## Begin RECORDS FOR THE EXERCISE

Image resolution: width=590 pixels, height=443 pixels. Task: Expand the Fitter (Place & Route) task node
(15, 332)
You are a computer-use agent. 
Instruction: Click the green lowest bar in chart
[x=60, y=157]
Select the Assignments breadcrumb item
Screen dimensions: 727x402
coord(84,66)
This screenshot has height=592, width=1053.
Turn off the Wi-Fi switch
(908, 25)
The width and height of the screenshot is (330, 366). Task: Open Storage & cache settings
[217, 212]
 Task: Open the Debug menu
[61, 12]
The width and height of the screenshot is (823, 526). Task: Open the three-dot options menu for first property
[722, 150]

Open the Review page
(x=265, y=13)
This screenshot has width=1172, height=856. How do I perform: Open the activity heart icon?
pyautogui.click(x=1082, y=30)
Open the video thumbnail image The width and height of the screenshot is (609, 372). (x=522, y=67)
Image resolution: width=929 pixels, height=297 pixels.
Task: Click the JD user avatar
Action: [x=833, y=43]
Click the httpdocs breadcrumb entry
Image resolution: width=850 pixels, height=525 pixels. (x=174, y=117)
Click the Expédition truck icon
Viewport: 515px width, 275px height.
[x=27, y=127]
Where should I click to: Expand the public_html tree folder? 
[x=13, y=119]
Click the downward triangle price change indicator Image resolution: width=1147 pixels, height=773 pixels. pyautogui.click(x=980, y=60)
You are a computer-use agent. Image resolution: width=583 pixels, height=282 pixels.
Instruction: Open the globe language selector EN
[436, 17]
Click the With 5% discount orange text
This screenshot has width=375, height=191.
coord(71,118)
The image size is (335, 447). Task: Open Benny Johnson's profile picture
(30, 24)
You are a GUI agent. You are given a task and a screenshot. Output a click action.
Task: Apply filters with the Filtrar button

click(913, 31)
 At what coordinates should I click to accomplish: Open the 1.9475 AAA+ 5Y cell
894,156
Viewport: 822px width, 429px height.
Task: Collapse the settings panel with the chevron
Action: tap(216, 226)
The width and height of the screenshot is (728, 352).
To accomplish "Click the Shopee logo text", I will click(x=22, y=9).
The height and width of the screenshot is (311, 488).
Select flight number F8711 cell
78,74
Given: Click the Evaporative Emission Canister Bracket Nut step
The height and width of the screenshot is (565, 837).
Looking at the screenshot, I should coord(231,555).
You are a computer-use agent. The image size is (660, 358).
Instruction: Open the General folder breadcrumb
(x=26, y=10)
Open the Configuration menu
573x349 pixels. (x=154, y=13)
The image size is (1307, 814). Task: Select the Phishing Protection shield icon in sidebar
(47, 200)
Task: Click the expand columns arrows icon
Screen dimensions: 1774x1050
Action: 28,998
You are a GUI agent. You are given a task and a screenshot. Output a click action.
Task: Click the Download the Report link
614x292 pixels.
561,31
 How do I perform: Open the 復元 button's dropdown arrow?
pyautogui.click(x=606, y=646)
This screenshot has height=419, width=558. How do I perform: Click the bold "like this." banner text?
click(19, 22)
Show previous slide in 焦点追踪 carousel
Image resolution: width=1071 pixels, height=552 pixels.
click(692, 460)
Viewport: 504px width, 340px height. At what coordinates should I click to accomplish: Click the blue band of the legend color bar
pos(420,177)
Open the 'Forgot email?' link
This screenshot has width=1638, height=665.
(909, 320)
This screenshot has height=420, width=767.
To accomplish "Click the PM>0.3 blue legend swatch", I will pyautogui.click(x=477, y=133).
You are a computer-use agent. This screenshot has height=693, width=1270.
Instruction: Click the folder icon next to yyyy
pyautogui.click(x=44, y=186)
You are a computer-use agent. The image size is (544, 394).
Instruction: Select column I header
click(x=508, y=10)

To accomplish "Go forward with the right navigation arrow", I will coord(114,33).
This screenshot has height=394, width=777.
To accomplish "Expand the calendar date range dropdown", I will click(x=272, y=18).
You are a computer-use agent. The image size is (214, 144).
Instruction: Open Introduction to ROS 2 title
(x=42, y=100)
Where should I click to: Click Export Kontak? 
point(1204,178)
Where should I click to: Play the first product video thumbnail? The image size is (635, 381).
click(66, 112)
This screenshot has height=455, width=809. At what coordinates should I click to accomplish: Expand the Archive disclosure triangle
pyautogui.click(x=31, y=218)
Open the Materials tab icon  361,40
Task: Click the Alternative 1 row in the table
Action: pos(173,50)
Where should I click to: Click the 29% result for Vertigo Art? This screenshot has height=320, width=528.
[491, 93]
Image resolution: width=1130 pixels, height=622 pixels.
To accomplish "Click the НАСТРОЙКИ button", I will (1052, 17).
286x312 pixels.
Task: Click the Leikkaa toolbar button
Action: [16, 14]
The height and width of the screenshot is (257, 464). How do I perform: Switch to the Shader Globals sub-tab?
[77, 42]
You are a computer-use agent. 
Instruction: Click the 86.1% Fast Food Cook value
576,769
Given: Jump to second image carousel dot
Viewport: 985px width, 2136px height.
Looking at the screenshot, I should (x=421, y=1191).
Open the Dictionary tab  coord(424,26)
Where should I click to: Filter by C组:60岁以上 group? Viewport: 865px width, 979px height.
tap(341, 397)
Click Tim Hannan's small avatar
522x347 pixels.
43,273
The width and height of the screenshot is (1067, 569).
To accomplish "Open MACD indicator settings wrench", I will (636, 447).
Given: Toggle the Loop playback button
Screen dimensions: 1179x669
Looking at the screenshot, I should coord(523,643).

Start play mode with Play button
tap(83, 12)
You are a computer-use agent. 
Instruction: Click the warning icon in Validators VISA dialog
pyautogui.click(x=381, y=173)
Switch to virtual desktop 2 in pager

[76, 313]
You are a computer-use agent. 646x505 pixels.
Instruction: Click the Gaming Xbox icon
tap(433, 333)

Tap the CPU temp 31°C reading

## End RECORDS FOR THE EXERCISE

AIM » Render the lines of the records above as a numbered list, leaving out the blank lines.

RESPONSE FOR THIS EXERCISE »
1. Image resolution: width=590 pixels, height=443 pixels. Task: Expand the Fitter (Place & Route) task node
2. (15, 332)
3. You are a computer-use agent. 
4. Instruction: Click the green lowest bar in chart
5. [x=60, y=157]
6. Select the Assignments breadcrumb item
7. Screen dimensions: 727x402
8. coord(84,66)
9. This screenshot has height=592, width=1053.
10. Turn off the Wi-Fi switch
11. (908, 25)
12. The width and height of the screenshot is (330, 366). Task: Open Storage & cache settings
13. [217, 212]
14.  Task: Open the Debug menu
15. [61, 12]
16. The width and height of the screenshot is (823, 526). Task: Open the three-dot options menu for first property
17. [722, 150]
18. Open the Review page
19. (x=265, y=13)
20. This screenshot has width=1172, height=856. How do I perform: Open the activity heart icon?
21. pyautogui.click(x=1082, y=30)
22. Open the video thumbnail image The width and height of the screenshot is (609, 372). (x=522, y=67)
23. Image resolution: width=929 pixels, height=297 pixels.
24. Task: Click the JD user avatar
25. Action: [x=833, y=43]
26. Click the httpdocs breadcrumb entry
27. Image resolution: width=850 pixels, height=525 pixels. (x=174, y=117)
28. Click the Expédition truck icon
29. Viewport: 515px width, 275px height.
30. [x=27, y=127]
31. Where should I click to: Expand the public_html tree folder? 
32. [x=13, y=119]
33. Click the downward triangle price change indicator Image resolution: width=1147 pixels, height=773 pixels. pyautogui.click(x=980, y=60)
34. You are a computer-use agent. Image resolution: width=583 pixels, height=282 pixels.
35. Instruction: Open the globe language selector EN
36. [436, 17]
37. Click the With 5% discount orange text
38. This screenshot has width=375, height=191.
39. coord(71,118)
40. The image size is (335, 447). Task: Open Benny Johnson's profile picture
41. (30, 24)
42. You are a GUI agent. You are given a task and a screenshot. Output a click action.
43. Task: Apply filters with the Filtrar button
44. click(913, 31)
45.  At what coordinates should I click to accomplish: Open the 1.9475 AAA+ 5Y cell
46. 894,156
47. Viewport: 822px width, 429px height.
48. Task: Collapse the settings panel with the chevron
49. Action: tap(216, 226)
50. The width and height of the screenshot is (728, 352).
51. To accomplish "Click the Shopee logo text", I will click(x=22, y=9).
52. The height and width of the screenshot is (311, 488).
53. Select flight number F8711 cell
54. 78,74
55. Given: Click the Evaporative Emission Canister Bracket Nut step
56. The height and width of the screenshot is (565, 837).
57. Looking at the screenshot, I should coord(231,555).
58. You are a computer-use agent. The image size is (660, 358).
59. Instruction: Open the General folder breadcrumb
60. (x=26, y=10)
61. Open the Configuration menu
62. 573x349 pixels. (x=154, y=13)
63. The image size is (1307, 814). Task: Select the Phishing Protection shield icon in sidebar
64. (47, 200)
65. Task: Click the expand columns arrows icon
66. Screen dimensions: 1774x1050
67. Action: 28,998
68. You are a GUI agent. You are given a task and a screenshot. Output a click action.
69. Task: Click the Download the Report link
70. 614x292 pixels.
71. 561,31
72.  How do I perform: Open the 復元 button's dropdown arrow?
73. pyautogui.click(x=606, y=646)
74. This screenshot has height=419, width=558. How do I perform: Click the bold "like this." banner text?
75. click(19, 22)
76. Show previous slide in 焦点追踪 carousel
77. Image resolution: width=1071 pixels, height=552 pixels.
78. click(692, 460)
79. Viewport: 504px width, 340px height. At what coordinates should I click to accomplish: Click the blue band of the legend color bar
80. pos(420,177)
81. Open the 'Forgot email?' link
82. This screenshot has width=1638, height=665.
83. (909, 320)
84. This screenshot has height=420, width=767.
85. To accomplish "Click the PM>0.3 blue legend swatch", I will pyautogui.click(x=477, y=133).
86. You are a computer-use agent. This screenshot has height=693, width=1270.
87. Instruction: Click the folder icon next to yyyy
88. pyautogui.click(x=44, y=186)
89. You are a computer-use agent. The image size is (544, 394).
90. Instruction: Select column I header
91. click(x=508, y=10)
92. To accomplish "Go forward with the right navigation arrow", I will coord(114,33).
93. This screenshot has height=394, width=777.
94. To accomplish "Expand the calendar date range dropdown", I will click(x=272, y=18).
95. You are a computer-use agent. The image size is (214, 144).
96. Instruction: Open Introduction to ROS 2 title
97. (x=42, y=100)
98. Where should I click to: Click Export Kontak? 
99. point(1204,178)
100. Where should I click to: Play the first product video thumbnail? The image size is (635, 381).
101. click(66, 112)
102. This screenshot has height=455, width=809. At what coordinates should I click to accomplish: Expand the Archive disclosure triangle
103. pyautogui.click(x=31, y=218)
104. Open the Materials tab icon  361,40
105. Task: Click the Alternative 1 row in the table
106. Action: pos(173,50)
107. Where should I click to: Click the 29% result for Vertigo Art? This screenshot has height=320, width=528.
108. [491, 93]
109. Image resolution: width=1130 pixels, height=622 pixels.
110. To accomplish "Click the НАСТРОЙКИ button", I will (1052, 17).
111. 286x312 pixels.
112. Task: Click the Leikkaa toolbar button
113. Action: [16, 14]
114. The height and width of the screenshot is (257, 464). How do I perform: Switch to the Shader Globals sub-tab?
115. [77, 42]
116. You are a computer-use agent. 
117. Instruction: Click the 86.1% Fast Food Cook value
118. 576,769
119. Given: Jump to second image carousel dot
120. Viewport: 985px width, 2136px height.
121. Looking at the screenshot, I should (x=421, y=1191).
122. Open the Dictionary tab  coord(424,26)
123. Where should I click to: Filter by C组:60岁以上 group? Viewport: 865px width, 979px height.
124. tap(341, 397)
125. Click Tim Hannan's small avatar
126. 522x347 pixels.
127. 43,273
128. The width and height of the screenshot is (1067, 569).
129. To accomplish "Open MACD indicator settings wrench", I will (636, 447).
130. Given: Toggle the Loop playback button
131. Screen dimensions: 1179x669
132. Looking at the screenshot, I should coord(523,643).
133. Start play mode with Play button
134. tap(83, 12)
135. You are a computer-use agent. 
136. Instruction: Click the warning icon in Validators VISA dialog
137. pyautogui.click(x=381, y=173)
138. Switch to virtual desktop 2 in pager
139. [76, 313]
140. You are a computer-use agent. 646x505 pixels.
141. Instruction: Click the Gaming Xbox icon
142. tap(433, 333)
143. Tap the CPU temp 31°C reading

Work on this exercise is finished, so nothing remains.